レイシーは、過去の作品をプレゼンテーションするとき、再制作、再検討、改訂ではなく「再考する」という言葉を使うのを好むそうだが、YBCAでの《オークランド・プロジェクト》も再考の結果なのだろう。

「We Are Here」の意味するところ

YR メディア、ユース・スピークス、メディアジャスティスといったベイエリアのクリエイター、アクティビスト集団が、インスタレーションやグラフィックス、ビデオ作品を発表し、イベントに出演。マーティン・ルーサー・キングJr.中学校の6年生が、詩人の指導で自分の力やプライドを表現するアクロスティック・ポエム(各行の先頭または末尾の文字をつなげると、ある語句になるという言葉遊び)を作る。地域の若者が美術館でプレゼンテーションの機会を得たこの経験は、彼らに大きな自信を与えたようだ。YRメディアの音楽プロデューサー、ジェシカ・ブラウンはこう振り返る。「YBCAとのコラボは、私にとってファースト・ビッグ・ブレイク(初めての大きなチャンス)だった。19歳が美術館にフィーチャーされるなんて」(注10)。

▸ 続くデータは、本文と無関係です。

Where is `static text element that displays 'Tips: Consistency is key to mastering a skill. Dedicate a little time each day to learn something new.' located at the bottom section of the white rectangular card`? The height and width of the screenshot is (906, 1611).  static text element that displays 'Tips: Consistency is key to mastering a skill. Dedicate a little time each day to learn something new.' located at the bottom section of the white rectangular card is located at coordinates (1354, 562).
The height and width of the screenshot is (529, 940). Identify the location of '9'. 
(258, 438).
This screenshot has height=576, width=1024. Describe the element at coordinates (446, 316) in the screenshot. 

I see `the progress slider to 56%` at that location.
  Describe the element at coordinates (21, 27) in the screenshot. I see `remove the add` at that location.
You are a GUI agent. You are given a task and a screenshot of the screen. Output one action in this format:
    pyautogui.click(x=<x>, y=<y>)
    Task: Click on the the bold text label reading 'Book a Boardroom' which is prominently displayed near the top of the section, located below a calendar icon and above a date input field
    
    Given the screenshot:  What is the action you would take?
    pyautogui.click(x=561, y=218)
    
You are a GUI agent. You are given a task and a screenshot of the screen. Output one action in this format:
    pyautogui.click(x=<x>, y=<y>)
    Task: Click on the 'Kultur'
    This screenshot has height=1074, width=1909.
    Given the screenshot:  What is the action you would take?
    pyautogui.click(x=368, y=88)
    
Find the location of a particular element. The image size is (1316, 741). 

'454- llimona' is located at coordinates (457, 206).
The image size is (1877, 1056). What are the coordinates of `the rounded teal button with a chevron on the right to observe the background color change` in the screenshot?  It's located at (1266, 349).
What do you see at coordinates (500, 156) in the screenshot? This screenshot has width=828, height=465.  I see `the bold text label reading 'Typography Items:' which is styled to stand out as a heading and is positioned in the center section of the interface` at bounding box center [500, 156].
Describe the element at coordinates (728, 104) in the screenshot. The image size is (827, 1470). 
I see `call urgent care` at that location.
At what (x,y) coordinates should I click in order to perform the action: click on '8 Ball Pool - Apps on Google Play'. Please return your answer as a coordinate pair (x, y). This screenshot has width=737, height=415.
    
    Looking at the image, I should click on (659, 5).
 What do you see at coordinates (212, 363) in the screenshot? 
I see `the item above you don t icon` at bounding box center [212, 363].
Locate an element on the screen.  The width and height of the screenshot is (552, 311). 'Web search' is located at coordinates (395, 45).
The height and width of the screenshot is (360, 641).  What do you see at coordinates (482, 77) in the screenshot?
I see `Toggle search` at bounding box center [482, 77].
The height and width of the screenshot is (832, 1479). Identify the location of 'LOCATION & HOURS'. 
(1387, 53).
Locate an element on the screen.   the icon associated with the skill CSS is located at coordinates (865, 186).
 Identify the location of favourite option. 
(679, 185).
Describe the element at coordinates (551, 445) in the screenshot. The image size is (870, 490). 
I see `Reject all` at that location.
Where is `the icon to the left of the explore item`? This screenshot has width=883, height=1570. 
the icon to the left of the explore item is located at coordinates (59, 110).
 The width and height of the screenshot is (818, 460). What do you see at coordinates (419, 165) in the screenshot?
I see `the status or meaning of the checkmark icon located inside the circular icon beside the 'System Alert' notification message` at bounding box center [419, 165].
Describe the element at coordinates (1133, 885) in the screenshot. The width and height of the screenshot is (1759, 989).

左から、YR Mediaによるインスタレーション、MediaJusticeによるインスタレーション、6年生がつくったアクロスティック・ポエム

20年以上前にレイシーたちが《オークランド・プロジェクト》で取り組んでいた、若者たちの抱える問題は今でもなくなってはいない。レイシーのドキュメントを見る今の若者は、「私たちはそこにはいなかった」けれど「私たちは今ここにいて同じ問題を考えている」。それが展覧会タイトル「We Are Here」が意味するところなのだろう。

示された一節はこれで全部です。